The only building dependencies have already been shown as showstoppers for some ports.


----------



## SirDice (Jul 5, 2021)

No, for a lot of ports Python 2.7 was actually a _run_ dependency.


----------



## mer (Jul 5, 2021)

Alain De Vos said:


> The only building dependencies have already been shown as showstoppers for some ports.


And that is the correct/desired behavior.

Port A requires port X to build, say because of scripts used to configure the build.  port X goes end of life, everyone should be using port Z instead of port X.  Port X is removed from the tree.  Port A now won't build until it is updated to use port Z, because port X has gone EOL and is no longer in the tree

That is entirely different from run dependencies as pointed out.  You may be able to build something, but it won't install if a runtime dependency is not met.  It's easier to check build and run dependencies before even building because, "it builds but won't install" is more frustrating than "oh it needs B as a run dependency" and install that upfront.


----------



## Alain De Vos (Jul 5, 2021)

Python works as a filter for poorly maintened or maintanable ports.
Python38 is different from python27. I think the build proces of Chromium is also not the most simple. 
But there where messages the maintainer of Chromium is working towards python38.


----------



## mer (Jul 5, 2021)

Chromium, like any other Google product is not a simple build process.  I think it is on purpose (my opinion).
That is why being a port maintainer is a thankless job:  users all want the latest version, but it takes time and effort to get there and when you do, you may already be behind again 

Your first sentence, that is a reasonable idea, but I think the complete thought should be along the lines of:

"Python27 has gone end of life, Python38 replaces it.  If I set DONT_USE_PYTHON27, what can't build?  Out of the ports that can't build, which ones do I have installed?  Out of the ones I have installed, which ones do I use, which ones can I get rid of?"
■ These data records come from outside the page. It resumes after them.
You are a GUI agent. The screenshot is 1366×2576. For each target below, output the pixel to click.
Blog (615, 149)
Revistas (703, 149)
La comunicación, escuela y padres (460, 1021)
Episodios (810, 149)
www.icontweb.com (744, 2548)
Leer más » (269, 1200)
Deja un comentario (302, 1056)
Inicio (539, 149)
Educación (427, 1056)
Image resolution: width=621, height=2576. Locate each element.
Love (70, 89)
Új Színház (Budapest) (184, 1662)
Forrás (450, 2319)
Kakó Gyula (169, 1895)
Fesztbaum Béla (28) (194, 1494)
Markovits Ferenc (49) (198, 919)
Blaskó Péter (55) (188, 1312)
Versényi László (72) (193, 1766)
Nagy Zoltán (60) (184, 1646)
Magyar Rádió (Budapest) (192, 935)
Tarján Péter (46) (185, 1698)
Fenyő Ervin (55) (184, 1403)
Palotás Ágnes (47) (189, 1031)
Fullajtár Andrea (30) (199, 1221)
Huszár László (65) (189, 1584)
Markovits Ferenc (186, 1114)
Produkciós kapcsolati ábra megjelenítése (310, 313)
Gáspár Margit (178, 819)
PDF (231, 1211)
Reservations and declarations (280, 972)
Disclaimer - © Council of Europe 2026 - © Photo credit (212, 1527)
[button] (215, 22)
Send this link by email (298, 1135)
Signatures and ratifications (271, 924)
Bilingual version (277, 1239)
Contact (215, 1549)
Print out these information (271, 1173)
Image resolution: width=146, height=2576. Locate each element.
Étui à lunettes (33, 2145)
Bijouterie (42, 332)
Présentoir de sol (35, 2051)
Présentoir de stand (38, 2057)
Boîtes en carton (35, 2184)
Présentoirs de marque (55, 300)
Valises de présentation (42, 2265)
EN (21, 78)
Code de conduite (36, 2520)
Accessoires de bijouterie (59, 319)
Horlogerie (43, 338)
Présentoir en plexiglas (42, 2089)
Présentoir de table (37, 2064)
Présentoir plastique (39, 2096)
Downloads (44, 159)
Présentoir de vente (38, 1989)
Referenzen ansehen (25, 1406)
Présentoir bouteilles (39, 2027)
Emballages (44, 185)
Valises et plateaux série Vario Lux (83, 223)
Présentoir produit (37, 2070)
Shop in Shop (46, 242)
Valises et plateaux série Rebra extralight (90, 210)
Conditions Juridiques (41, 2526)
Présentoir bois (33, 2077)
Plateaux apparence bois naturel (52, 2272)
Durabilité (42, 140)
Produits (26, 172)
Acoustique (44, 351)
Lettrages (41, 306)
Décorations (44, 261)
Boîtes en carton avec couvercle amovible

Any system gets cruft, garbage on it when used for a while.  You try an application, it's dependencies get installed, you don't like it, but then you never remove it.  You wind up with extra stuff on your system that you forget about until you do a complete upgrade/reinstall and you install fewer applications.

Kind of like moving your house every 5 years, you clean the attic, garage, basement and throw stuff away.  If you wait 10 years, you have more to throw away.


----------



## mtu (Jul 5, 2021)

mer said:


> Without actually trying to build with python3 and looking at the logs, I can't say how trivial it would be to fix.


It's non-trivial as in Google themselves have gone two years without fixing it now.


----------



## grahamperrin@ (Jul 13, 2021)

From <https://bugs.chromium.org/p/chromium/issues/detail?id=942720#c83>:



> … it should be possible to check out, build, and upload CLs using just py3 for chromium/src stuff (there are a couple of presubmit hooks that still need to be converted, but the vast majority is complete), although I think there are a couple things in depot_tools that might still require py2 (we're still working on upgrading gsutil to a py3-compatible version).
> 
> There has been progress on the testing front, but the tests as a whole did not complete in Q2. We're hoping for Q3, though. We're mostly blocked on Telemetry (which should be ready soon) and users of the Devil library needing to update stuff.
> 
> Recipe migration still will happen in Q3 and Q4.


----------



## mark_j (Jul 13, 2021)

Just wait till Python4 and the whole situation will go again.  

Python's name is from Monty Python apparently (see wikipedia). I guess the jokes on those who use it?


----------